4. The method as described in claim 3, wherein the shifting is based on a sliding interval that describes a defined amount of time based on an amount of time specified for the outcome window.

5. The method as described in claim 1, wherein the plurality of categories is based on the occurrence of the event.

6. The method as described in claim 5, wherein a first said category indicates the event has occurred and a second said category indicates the event has not occurred.

7. The method as described in claim 1, wherein the trained classification model is a statistical model.

8. The method as described in claim 1, wherein the training is performed using machine learning.

9. In a digital medium analytics environment, a system comprising:

a training data generation module implemented at least partially in hardware of a computing device to generate training data from a dataset based on survival analysis, the training data generation module including:

a subset location module to locate a subset of data from the dataset as corresponding to a respective entity of a plurality of entities;

a time shifting module to shift an observation time within the subset, the observation time defining an outcome window and a feature window; and

an observation generation module to generate a plurality of observations, the plurality of observations based on the shift in observation time and describing whether the event occurred in the outcome window and a portion of data from the subset included in the feature window for a respective said observation;

a model training module implemented at least partially in hardware of the computing device to generate a classification model using machine learning based on the plurality of observations in the training data for the plurality of entities.

10. The system as described in claim 9, wherein the classification model is configured to determine which of a plurality of categories corresponds to a subsequent observation.

11. The system as described in claim 10, wherein a first said category indicates the event has occurred and a second said category indicates the event has not occurred.

12. The system as described in claim 9, wherein the shifting of the observations times by the time shifting module is based on a sliding interval that describes a defined amount of time used to shift the observation times.

13. The system as described in claim 12, wherein the defined amount of time corresponds to an amount of time specified for the outcome window.

14. In a digital medium analytics environment, a system comprising:

means for receiving data describing an observation; and

means for classifying the observation into a respective category of a plurality of categories using a classification model, the classification model trained using training data generated from a dataset based on survival analysis by analyzing an expected duration of time until an event occurs, the generation of the training data including:

setting an observation time with respect to the subset, the observation time defining an outcome window and a feature window; and

generating an observation of a plurality of observation, the generated observation describing whether the event occurred in the outcome window and a portion of data from the subset included in the feature window.

15. The system as described in claim 14, wherein the classification model is configured to determine which of a plurality of categories corresponds to a subsequent observation.

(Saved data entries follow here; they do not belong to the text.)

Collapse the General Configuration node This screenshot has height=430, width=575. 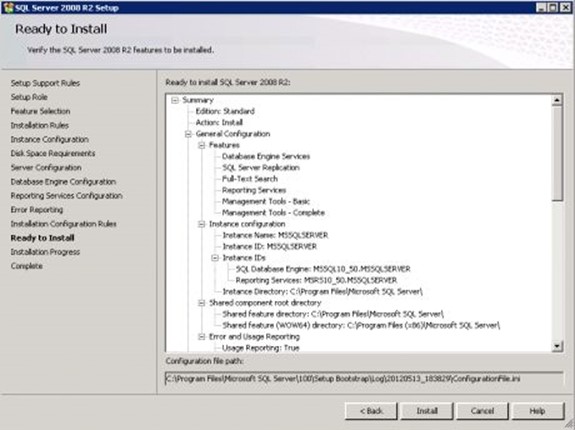(188, 134)
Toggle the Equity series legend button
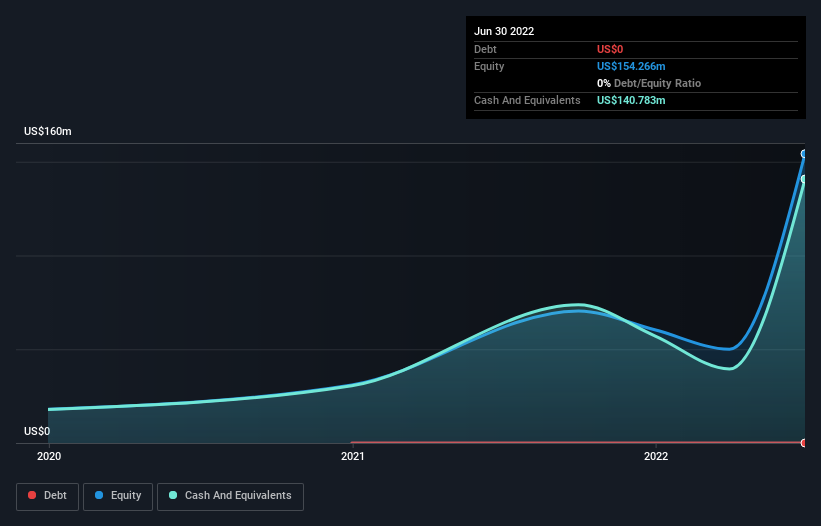The image size is (821, 526). pos(119,496)
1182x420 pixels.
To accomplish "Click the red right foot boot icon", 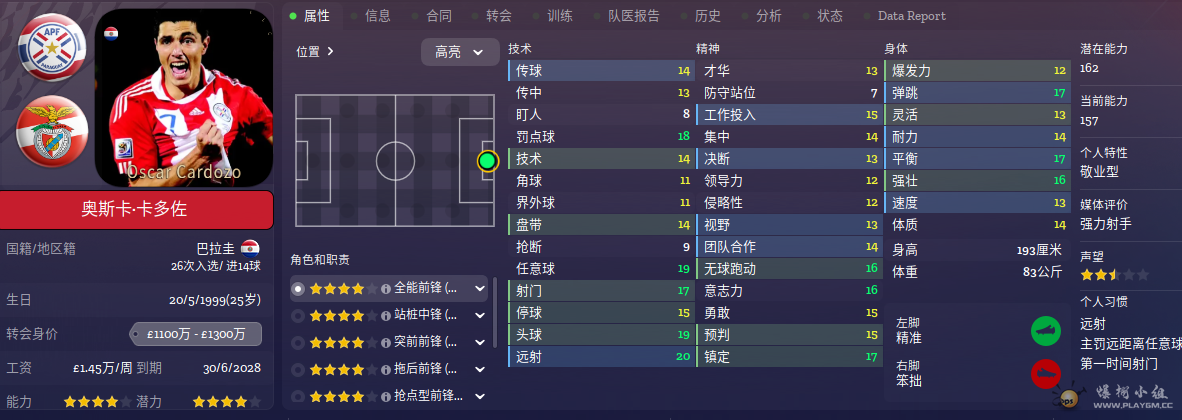I will pos(1046,374).
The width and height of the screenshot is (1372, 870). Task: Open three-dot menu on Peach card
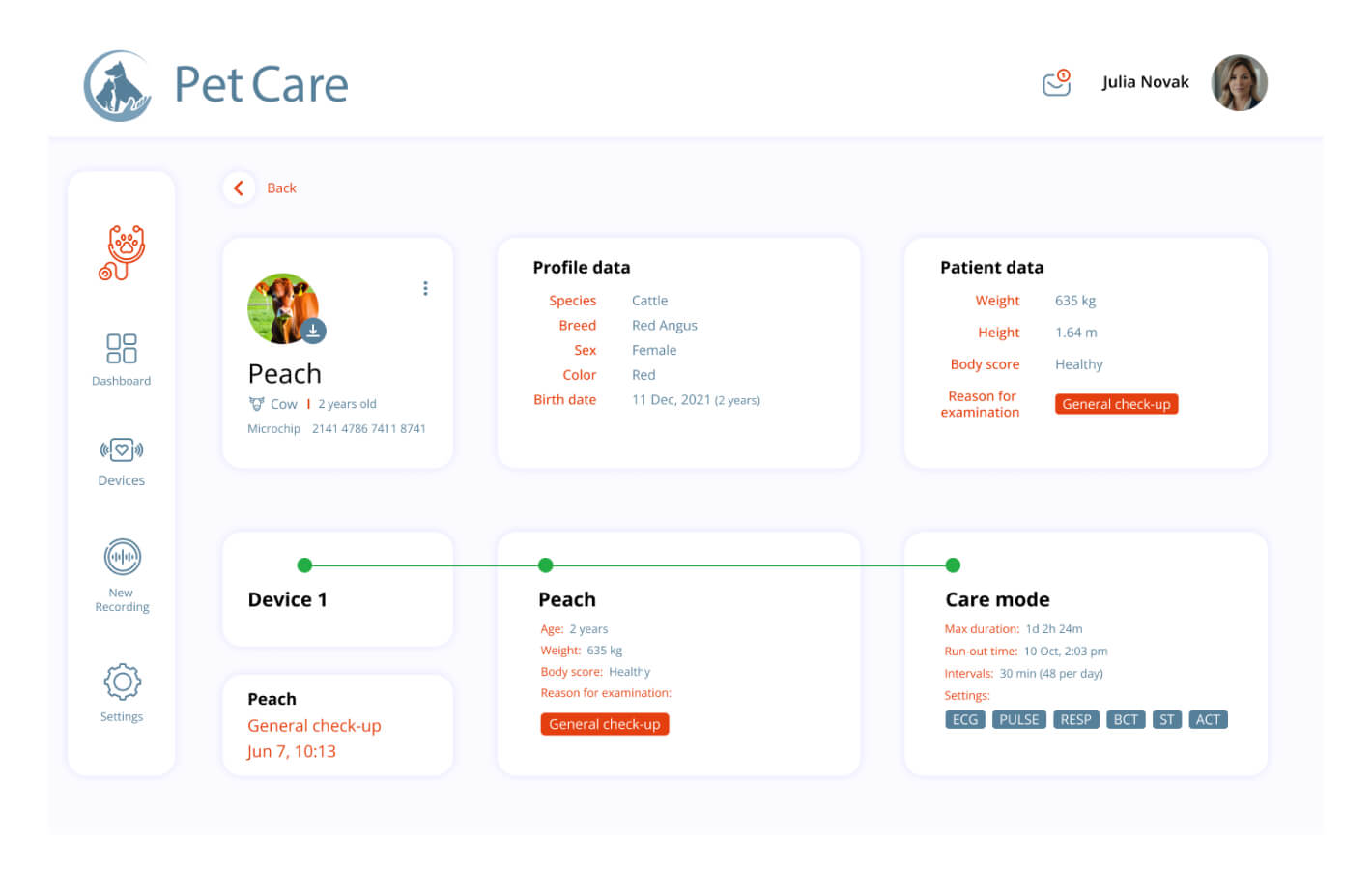pos(425,288)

16. The system as described in claim 15, wherein a first said category indicates the event has occurred and a second said category indicates the event has not occurred.

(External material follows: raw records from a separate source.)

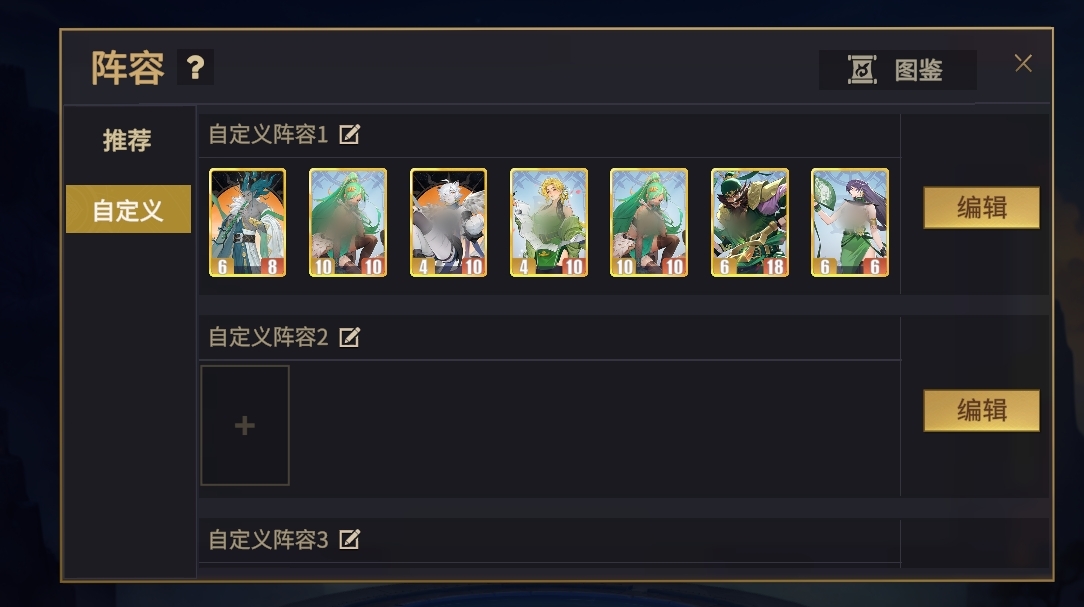Click the rename pencil icon for 自定义阵容2
The image size is (1084, 607).
pyautogui.click(x=349, y=337)
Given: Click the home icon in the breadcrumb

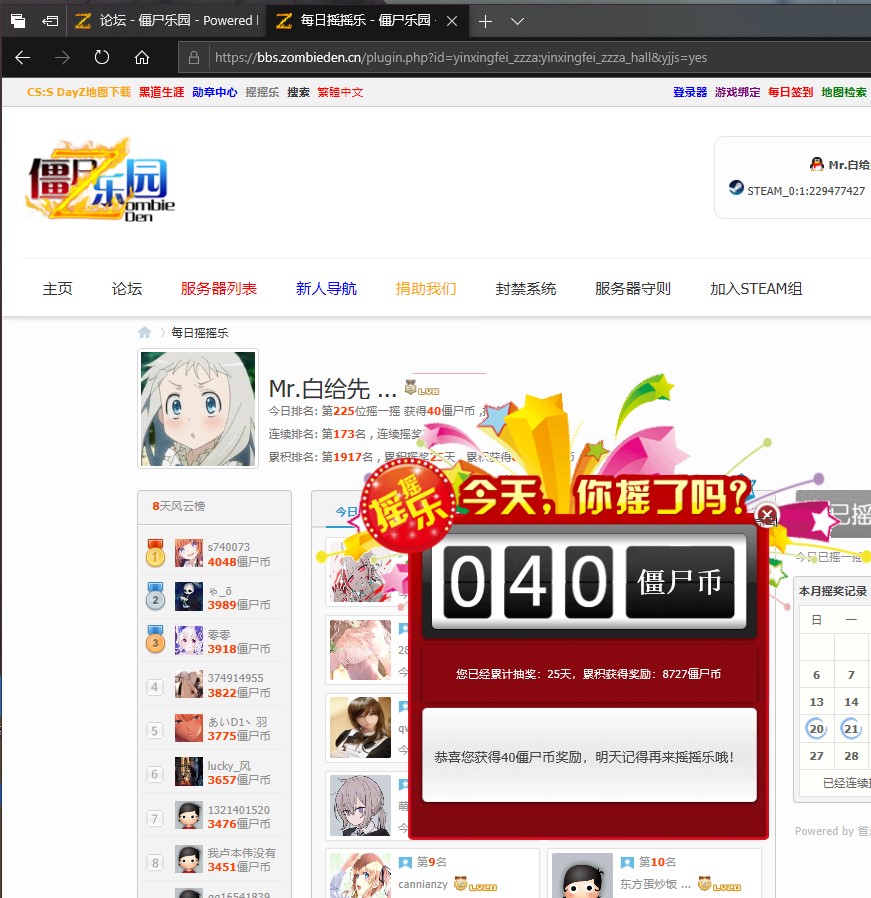Looking at the screenshot, I should click(144, 331).
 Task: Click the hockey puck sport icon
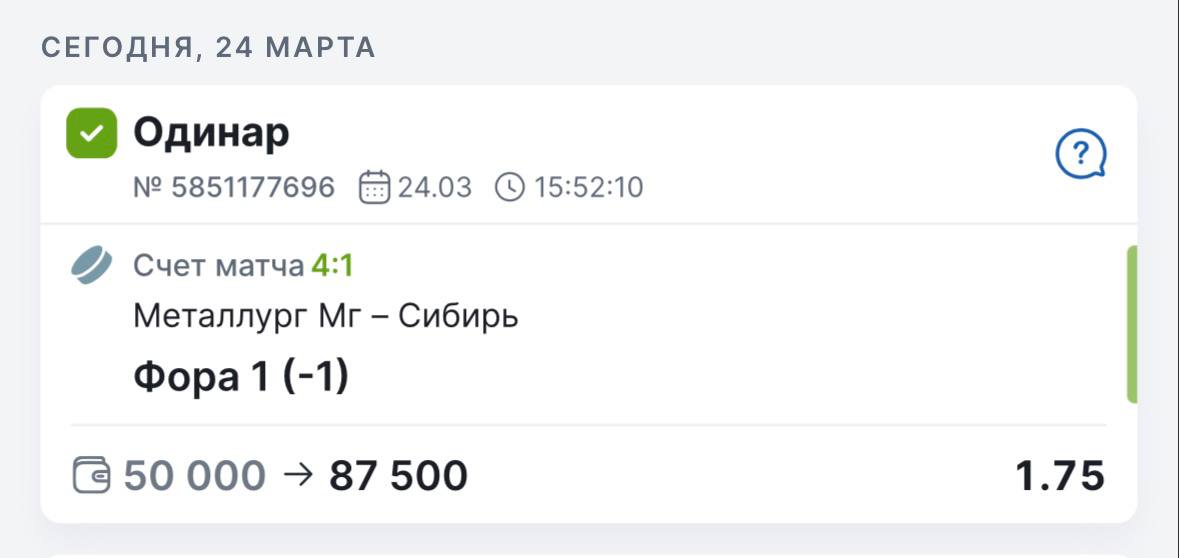92,267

17. The system as described in claim 14, wherein the generating is performed for the plurality of said observations by shifting the observation time and repeating the generating of the observation based on the shifted observation time.

18. The system as described in claim 17, wherein the shifting is based on a sliding interval that describes a defined amount of time.

19. The system as described in claim 18, wherein the defined amount of time corresponds to an amount of time specified for the outcome window.

20. The system as described in claim 14, wherein the event involves operation of a device.